Phyo Arkar Lwin
Phyo Arkar Lwin

Reputation: 6891

Multi processing subprocess

I'm new to subprocess module of python, currently my implementation is not multi processed.

import subprocess,shlex
    def forcedParsing(fname):

        cmd = 'strings "%s"' % (fname)
        #print cmd
        args= shlex.split(cmd)
        try:
            sp = subprocess.Popen( args, shell = False, stdout = subprocess.PIPE, stderr = subprocess.PIPE )
            out, err = sp.communicate()
        except OSError:
            print "Error no %s  Message %s" % (OSError.errno,OSError.message)
            pass

        if sp.returncode== 0:
            #print "Processed %s" %fname
            return out

    res=[]
    for f in file_list: res.append(forcedParsing(f))

my questions:

  1. Is sp.communicate a good way to go? should I use poll?

    if I use poll I need a sperate process which monitors if process finished right?

  2. should I fork at the for loop?

Upvotes: 1

Views: 2095

Answers (3)

tokland
tokland

Reputation: 67860

1) subprocess.communicate() seems the right option for what you are trying to do. And you don't need to poll the proces, communicate() returns only when it's finished.

2) you mean forking to paralellize work? take a look at multiprocessing (python >= 2.6). Running parallel processes using subprocess is of course possible but it's quite a work, you cannot just call communicate(), which is blocking.

About your code:

cmd = 'strings "%s"' % (fname)
args= shlex.split(cmd)

Why not simply?

args = ["strings", fname]

As for this ugly pattern:

res=[]
for f in file_list: res.append(forcedParsing(f))

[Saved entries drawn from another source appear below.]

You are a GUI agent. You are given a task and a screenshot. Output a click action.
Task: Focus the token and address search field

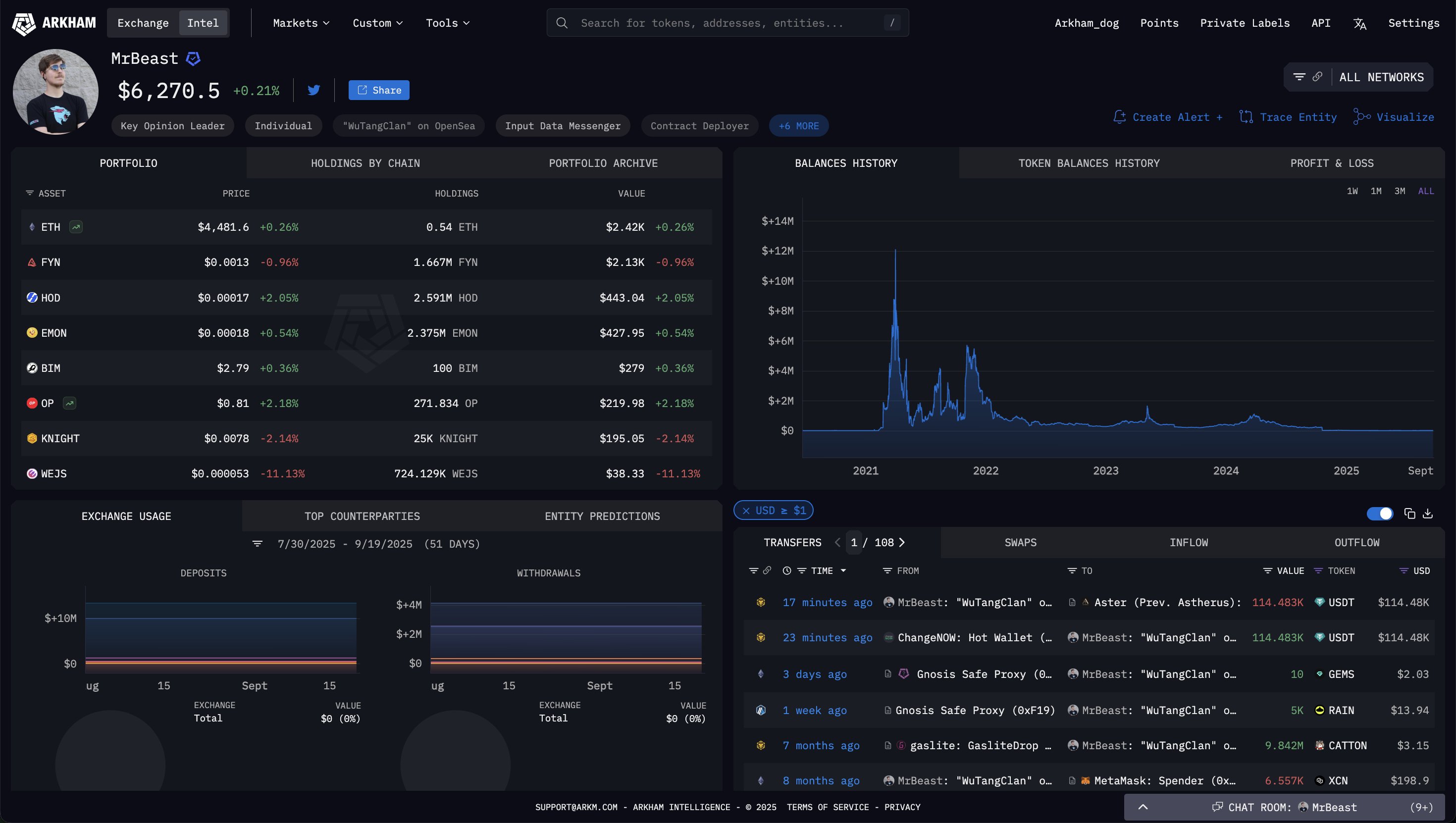pos(727,23)
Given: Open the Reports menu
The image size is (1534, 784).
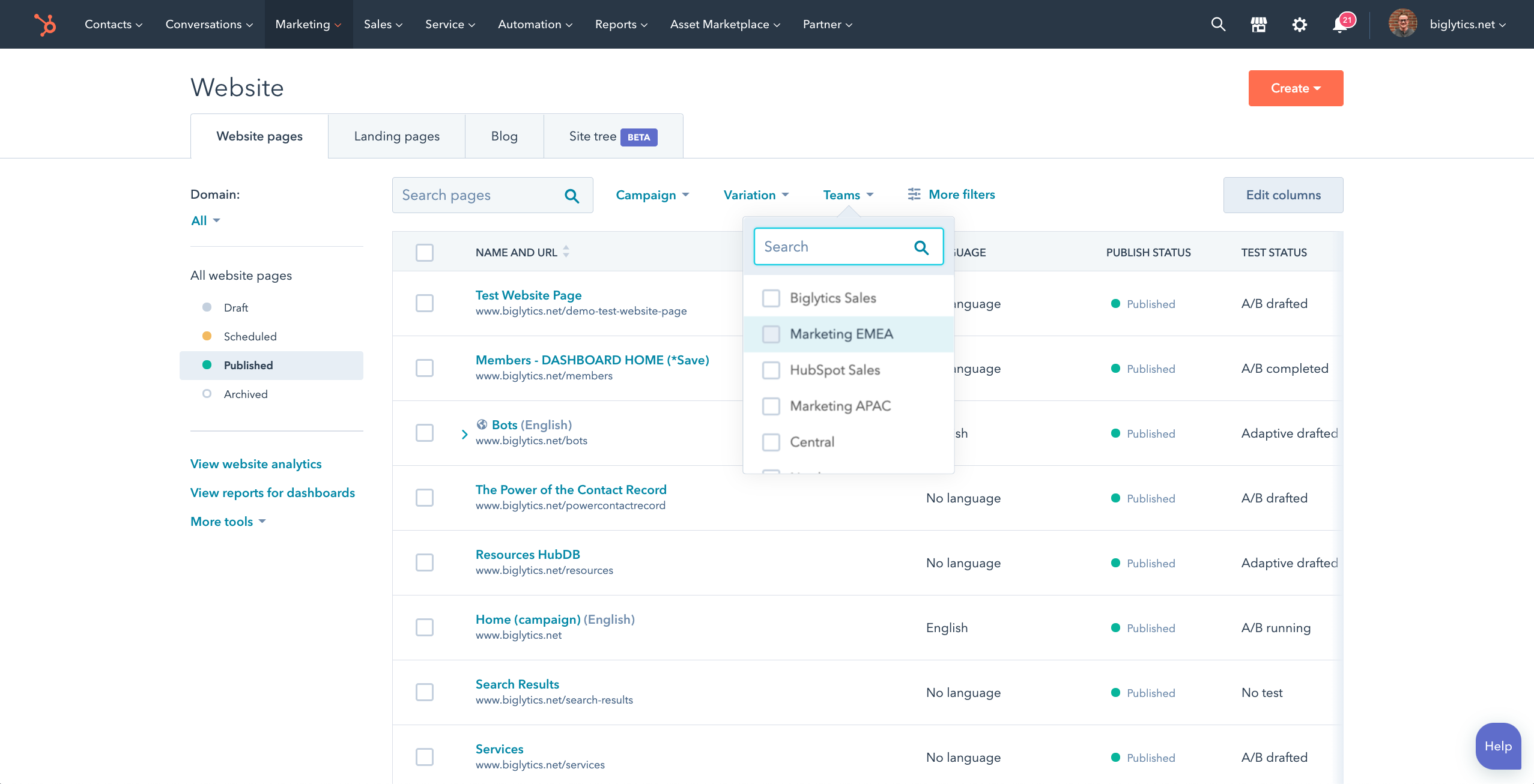Looking at the screenshot, I should point(620,24).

You should use list-comprehensions whenever possible:

res = [forcedParsing(f) for f in file_list]

Upvotes: 3

Jacob Oscarson
Jacob Oscarson

Reputation: 6393

About question 2: forking at the for loop will mostly speed things up if the script's supposed to run on a system with multiple cores/processors. It will consume more memory, though, and will stress IO harder. There will be a sweet spot somewhere that depends on the number of files in file_list, but only benchmarking on a realistic target system can tell you where it is. If you find that number, you could add an if len(file_list) > <your number>: with optional fork() 'ing [Edit: rather, as @tokland say's via multiprocessing if it's available on your Python version (2.6+)] that chooses the most efficient strategy on a per-job basis.

Read about Python profiling here: http://docs.python.org/library/profile.html

If you're on Linux, you can also run time: http://linuxmanpages.com/man1/time.1.php

Upvotes: 2

Mark Byers
Mark Byers

Reputation: 838216

There are several warnings in the subprocess documentation that advise you to use communicate to avoid problems with a processes blocking, so it would be a good idea to use that.